A DIFFERENT POINT OF VIEW: Everything I Don’t Know About Women

When a man loves a woman,
Can’t keep his mind on nothin’ else.
He’d trade the world for the good thing he’s found…

— from ‘When a Man Loves a Woman’ by Percy Sledge

Today, May 8, 2024, is my 38th anniversary of marriage to Mrs Beatty. I was married to my first wife for 10 years. Add to that co-habitating for a couple more years, and I’ve been living intimately with women for about half a century.

I also had a mother, have two sisters, three granddaughters and two great-granddaughters. Add assorted sisters-in -law. All of that exposure to the opposite sex has lead me to a few general observations.

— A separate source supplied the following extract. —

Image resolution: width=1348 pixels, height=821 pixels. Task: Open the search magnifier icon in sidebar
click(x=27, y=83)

I don’t pretend to understand women — that is impossible. I’m not sure I even want to. After all, as that great American philosopher Al Bundy explained, “Don’t try to understand women. Women understand women — and they hate each other!”

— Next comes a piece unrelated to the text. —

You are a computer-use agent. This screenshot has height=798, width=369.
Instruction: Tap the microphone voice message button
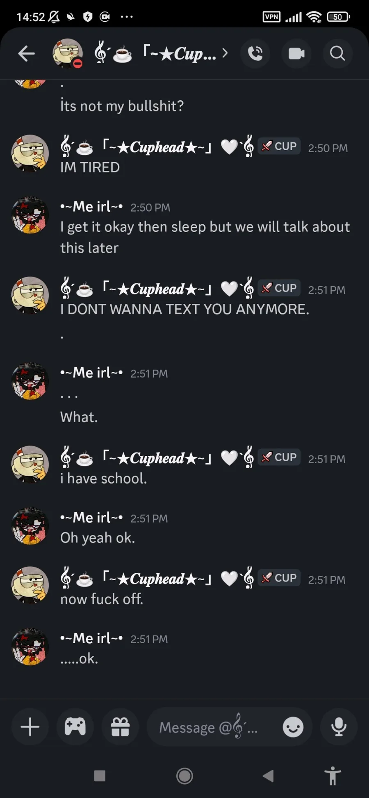coord(339,727)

My observation #1: Women don’t dress to impress men — they dress to impress other women!

Ever seen a woman getting ready to go out with her female friends for a ‘girls night out’?  She doesn’t just “throw something on”.

Ask her why all the effort to just be around women friends, and she’ll look at you like you have two heads and are speaking Martian.

I’ve seen men show up in sweats straight from the gym for gatherings of their male friends — and nobody cared. If men do put any extra effort into getting dressed up to go out with ‘the guys’, it’s either because where they are going has a dress code — or in case they may encounter women.

Apparently the female need to compete with other women’s appearance is a product of evolution.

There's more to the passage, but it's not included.